TEXT SEGMENT

********

A very common stereotype in the Western media is that Islamic countries are inherently prone to violence, fanaticism, medieval ideas and prejudices. This means that Islam, both as a religion and as a cultural influence, is to bear the responsibility for all such regional ills. The West is the harbinger of sweetness and light (but occasionally also darkness and misery), peace and civility (but occasionally predatory wars and barbarism), rationality and open-mindedness (but occasionally irrationality, racism and prejudice, and always is focused on its own interests). All those who have taken the trouble to look at the last few centuries’ history of Western colonialism, extending from time of the so-called ‘discoveries’ of America by Columbus in 1492 and of India by Vasco de Gama in 1498 by sea routes, the ‘discovery’ of Africa by the European for slave trade show the ‘noble’ hands of Western nations that were extended to the people of Americas, Asia, Africa and Australia have left their marks on every continent. We cannot go into historical details here. But the global expansion of Western colonialism is the story of plunder and destruction across continents. No doubt, the seeds of Western civilisation were sown in this way. Within Western societies, the internal conflicts, violence and wars present us with a gory history. This superior culture when seen in the limited sphere of geopolitics and international relations in the last one hundred years only leaves a legacy of two World Wars, more wars (Korea, Vietnam, Afghanistan, Iraq), invasions and coups (Guatemala, Grenada, Iran, Pakistan, Indonesia, Chile, Argentina, Congo, southern Africa), concentration camps, racist massacres undertaken on a large scale by the flag-bearers of Western civilisation.

********

EXTRACTED MATERIAL
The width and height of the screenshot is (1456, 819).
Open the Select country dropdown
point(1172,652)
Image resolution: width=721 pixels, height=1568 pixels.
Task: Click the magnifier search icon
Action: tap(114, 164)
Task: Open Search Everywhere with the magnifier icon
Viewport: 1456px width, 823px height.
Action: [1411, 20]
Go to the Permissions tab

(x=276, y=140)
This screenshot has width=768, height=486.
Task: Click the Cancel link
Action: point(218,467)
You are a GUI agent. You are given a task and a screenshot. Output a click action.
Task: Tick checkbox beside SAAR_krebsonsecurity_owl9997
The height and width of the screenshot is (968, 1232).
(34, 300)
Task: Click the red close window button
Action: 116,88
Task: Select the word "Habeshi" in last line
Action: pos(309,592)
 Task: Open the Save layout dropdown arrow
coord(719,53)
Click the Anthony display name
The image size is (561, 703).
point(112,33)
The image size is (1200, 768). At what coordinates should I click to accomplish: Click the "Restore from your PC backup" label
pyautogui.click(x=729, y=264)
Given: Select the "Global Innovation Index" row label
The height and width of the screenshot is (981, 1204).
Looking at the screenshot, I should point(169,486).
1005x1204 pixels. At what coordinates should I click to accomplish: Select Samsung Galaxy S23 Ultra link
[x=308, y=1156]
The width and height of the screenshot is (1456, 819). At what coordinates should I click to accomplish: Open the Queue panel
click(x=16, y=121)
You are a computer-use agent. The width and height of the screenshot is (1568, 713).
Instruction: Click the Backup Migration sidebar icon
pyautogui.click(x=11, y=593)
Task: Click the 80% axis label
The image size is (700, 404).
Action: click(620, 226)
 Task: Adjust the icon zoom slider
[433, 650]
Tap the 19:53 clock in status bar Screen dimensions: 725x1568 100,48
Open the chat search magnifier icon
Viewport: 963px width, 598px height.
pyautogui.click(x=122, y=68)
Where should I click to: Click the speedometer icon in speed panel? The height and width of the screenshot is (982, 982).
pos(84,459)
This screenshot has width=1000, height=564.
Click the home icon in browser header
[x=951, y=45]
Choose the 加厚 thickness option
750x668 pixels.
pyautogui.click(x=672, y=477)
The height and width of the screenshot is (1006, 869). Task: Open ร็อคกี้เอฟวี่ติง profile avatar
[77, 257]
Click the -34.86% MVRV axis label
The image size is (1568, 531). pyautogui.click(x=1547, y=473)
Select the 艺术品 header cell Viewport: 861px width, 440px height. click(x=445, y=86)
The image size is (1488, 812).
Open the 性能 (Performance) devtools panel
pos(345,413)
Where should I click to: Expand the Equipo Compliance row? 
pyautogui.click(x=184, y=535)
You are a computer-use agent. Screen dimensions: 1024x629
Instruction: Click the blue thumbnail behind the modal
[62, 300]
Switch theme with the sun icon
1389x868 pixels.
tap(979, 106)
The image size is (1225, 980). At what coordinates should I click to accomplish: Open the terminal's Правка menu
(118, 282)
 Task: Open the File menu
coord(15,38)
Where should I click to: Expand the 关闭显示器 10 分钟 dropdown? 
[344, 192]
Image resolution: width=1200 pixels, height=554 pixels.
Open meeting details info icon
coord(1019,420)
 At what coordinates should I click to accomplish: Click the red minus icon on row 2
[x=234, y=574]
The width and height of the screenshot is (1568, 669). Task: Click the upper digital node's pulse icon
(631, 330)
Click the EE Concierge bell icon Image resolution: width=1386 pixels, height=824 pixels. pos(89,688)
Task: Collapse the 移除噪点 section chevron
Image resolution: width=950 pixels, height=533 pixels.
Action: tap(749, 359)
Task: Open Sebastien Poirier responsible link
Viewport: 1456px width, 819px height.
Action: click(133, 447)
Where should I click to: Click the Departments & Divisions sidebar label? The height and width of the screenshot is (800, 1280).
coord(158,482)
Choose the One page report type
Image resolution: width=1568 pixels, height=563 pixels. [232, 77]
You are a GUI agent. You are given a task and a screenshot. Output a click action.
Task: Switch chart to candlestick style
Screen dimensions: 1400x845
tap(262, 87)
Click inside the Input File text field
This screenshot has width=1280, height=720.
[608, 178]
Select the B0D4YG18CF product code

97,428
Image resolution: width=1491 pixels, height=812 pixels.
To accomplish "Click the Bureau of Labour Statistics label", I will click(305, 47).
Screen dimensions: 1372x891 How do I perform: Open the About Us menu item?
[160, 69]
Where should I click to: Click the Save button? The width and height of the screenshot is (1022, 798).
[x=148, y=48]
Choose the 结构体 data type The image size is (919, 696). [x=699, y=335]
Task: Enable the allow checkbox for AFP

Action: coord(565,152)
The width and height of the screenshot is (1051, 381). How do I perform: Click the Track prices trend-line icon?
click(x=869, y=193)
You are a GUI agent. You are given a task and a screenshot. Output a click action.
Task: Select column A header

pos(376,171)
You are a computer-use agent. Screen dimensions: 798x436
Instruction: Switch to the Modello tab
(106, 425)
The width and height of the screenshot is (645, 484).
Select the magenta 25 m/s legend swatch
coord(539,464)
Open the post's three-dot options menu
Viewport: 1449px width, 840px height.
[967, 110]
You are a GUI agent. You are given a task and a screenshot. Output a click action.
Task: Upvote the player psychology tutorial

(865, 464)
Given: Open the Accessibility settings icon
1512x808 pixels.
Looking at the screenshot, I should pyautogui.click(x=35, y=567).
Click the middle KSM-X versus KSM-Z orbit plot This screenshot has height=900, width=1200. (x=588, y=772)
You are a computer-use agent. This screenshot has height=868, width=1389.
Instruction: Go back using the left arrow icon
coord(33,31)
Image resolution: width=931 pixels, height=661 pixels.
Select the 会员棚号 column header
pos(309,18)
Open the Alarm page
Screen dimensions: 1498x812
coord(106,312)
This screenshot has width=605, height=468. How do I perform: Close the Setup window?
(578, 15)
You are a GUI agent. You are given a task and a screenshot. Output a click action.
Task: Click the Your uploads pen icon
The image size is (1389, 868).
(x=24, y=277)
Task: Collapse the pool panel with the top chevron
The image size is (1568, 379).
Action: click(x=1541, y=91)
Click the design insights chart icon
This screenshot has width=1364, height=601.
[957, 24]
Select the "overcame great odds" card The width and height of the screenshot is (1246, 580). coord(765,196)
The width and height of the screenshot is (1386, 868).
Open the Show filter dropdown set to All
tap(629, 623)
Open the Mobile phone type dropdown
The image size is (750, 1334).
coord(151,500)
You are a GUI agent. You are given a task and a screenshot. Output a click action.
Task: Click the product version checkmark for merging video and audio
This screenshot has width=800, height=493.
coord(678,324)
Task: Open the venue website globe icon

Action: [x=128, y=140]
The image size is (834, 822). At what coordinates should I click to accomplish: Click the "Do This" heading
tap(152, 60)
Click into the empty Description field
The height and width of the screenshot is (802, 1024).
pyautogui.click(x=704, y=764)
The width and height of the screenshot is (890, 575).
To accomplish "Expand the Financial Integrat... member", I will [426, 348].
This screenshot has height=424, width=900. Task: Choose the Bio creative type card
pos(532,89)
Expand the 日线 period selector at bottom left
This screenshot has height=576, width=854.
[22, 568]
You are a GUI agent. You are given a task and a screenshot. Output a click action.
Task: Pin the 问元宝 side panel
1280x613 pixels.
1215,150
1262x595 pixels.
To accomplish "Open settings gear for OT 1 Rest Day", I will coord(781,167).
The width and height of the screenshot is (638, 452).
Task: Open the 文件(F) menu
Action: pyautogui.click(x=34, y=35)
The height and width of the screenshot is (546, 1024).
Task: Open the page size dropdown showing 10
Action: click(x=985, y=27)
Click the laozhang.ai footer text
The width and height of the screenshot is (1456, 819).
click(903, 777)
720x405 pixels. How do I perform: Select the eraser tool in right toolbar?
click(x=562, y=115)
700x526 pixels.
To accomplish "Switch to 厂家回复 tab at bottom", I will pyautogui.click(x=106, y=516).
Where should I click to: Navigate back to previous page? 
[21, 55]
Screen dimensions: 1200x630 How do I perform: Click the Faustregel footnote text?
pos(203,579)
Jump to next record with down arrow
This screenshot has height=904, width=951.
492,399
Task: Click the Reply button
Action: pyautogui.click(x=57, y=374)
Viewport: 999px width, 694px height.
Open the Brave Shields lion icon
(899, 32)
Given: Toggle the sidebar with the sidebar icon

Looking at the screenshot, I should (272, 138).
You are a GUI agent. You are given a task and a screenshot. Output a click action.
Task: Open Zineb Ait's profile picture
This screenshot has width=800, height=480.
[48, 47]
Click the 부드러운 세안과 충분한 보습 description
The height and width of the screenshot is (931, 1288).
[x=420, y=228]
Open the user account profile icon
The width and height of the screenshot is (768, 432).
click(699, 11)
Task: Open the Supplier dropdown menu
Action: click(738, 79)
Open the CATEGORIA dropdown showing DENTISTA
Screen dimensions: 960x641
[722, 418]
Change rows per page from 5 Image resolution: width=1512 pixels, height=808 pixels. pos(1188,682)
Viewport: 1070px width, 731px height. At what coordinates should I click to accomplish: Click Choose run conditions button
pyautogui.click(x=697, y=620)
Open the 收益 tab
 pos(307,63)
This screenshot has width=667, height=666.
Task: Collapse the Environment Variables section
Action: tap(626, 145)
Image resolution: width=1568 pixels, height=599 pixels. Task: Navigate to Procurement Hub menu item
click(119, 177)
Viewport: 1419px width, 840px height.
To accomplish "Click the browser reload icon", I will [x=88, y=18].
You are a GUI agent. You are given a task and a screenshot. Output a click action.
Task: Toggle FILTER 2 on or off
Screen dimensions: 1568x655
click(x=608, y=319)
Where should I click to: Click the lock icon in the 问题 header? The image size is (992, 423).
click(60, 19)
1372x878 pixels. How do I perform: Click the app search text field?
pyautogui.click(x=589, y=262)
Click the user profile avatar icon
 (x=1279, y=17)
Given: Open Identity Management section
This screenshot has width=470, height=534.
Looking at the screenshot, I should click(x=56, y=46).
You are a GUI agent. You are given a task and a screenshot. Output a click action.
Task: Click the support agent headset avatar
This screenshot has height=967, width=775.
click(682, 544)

********

WRITTEN REQUEST
List the places given in parentheses after "more wars" in the text about Western views of Islamic countries.

WRITTEN RESPONSE
Korea, Vietnam, Afghanistan, Iraq